EXCERPT TO READ:
Tracing: Effective Observability for Distributed Applications in the Cloud

von Josef Brandl und Pascal Bouwmann | 13. September 2023 | Allgemein, Cloud, English, Software Engineering

Welcome to our blog post where we embark on a journey into the world of tracing through a minimalist sample application. We’ll cover what a trace is and explore two modern collection approaches: Istio Envoy-based Tracing for microservices within an Istio service mesh and Open Telemetry-based Tracing utilizing open-source client libraries for multiple programming languages. While our focus will be on utilizing the Google Cloud as our tracing backend, the principles and techniques we’ll delve into can seamlessly apply to other backends like Jaeger and beyond. So, whether you’re new to tracing or seeking to expand your knowledge, join us as we demystify the art of tracing and its practical applications. Let’s dive in!

What Is Tracing? And Why You Want It.

When running large applications in the Cloud which are comprised of dozens of microservices, the need for effective observability is key. With well working observability in place, issues and bottlenecks can be identified early and remedied effectively which ensures reliability, efficiency and cost-effectiveness.

DATASET CONTENT:

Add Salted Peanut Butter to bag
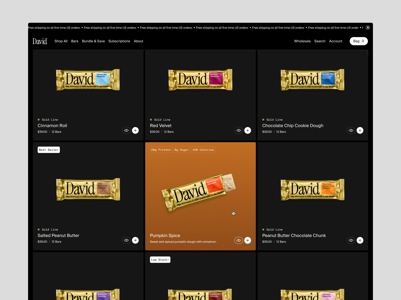401x300 pixels. (x=135, y=240)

TO DO:
• a. Which two collection approaches does the tracing post say it will explore?
• b. Print the stretch of the tracing post from "von Josef Brandl und Pascal" through "You Want It.".
• c. Proceed with the tracing post from the point where it stops.
The data comes from a separate source unrelated to the tracing post.

THE RESULTS:
• a. Istio Envoy-based Tracing and Open Telemetry-based Tracing.

• b.
von Josef Brandl und Pascal Bouwmann | 13. September 2023 | Allgemein, Cloud, English, Software Engineering

Welcome to our blog post where we embark on a journey into the world of tracing through a minimalist sample application. We’ll cover what a trace is and explore two modern collection approaches: Istio Envoy-based Tracing for microservices within an Istio service mesh and Open Telemetry-based Tracing utilizing open-source client libraries for multiple programming languages. While our focus will be on utilizing the Google Cloud as our tracing backend, the principles and techniques we’ll delve into can seamlessly apply to other backends like Jaeger and beyond. So, whether you’re new to tracing or seeking to expand your knowledge, join us as we demystify the art of tracing and its practical applications. Let’s dive in!

What Is Tracing? And Why You Want It.

• c.
All observability starts with continuously gathering telemetry data from the application. The three main types of telemetry data – often referred to as pillars of observability – that are typically gathered are metrics, logs and traces. In this blog post, we will focus on tracing which enables visualizations making it possible to understand the performance characteristics of a distributed system. Metrics, traces and logs complement each other by providing valuable insights from different angles. Additionally, it should be highlighted that logs can be linked to traces providing a complete picture of the monitored system. 

Visualizations in Google Cloud Trace Visualizations in Google Cloud Trace including a latency diagram and a trace displayed as a flame graph. 
A flame graph visualization for a trace makes it possible to follow each user request from end-to-end. One can see which sub-systems were involved in handling the request and how each of them performed. This allows understanding the latency characteristics of the overall system and can be used to pinpoint inefficiencies and unexpected overhead. 

Before digging into the technical details, let’s establish common terminology first: 

  • Trace: All horizontal bars together in the picture above form what is called a trace. Each trace has a unique trace ID.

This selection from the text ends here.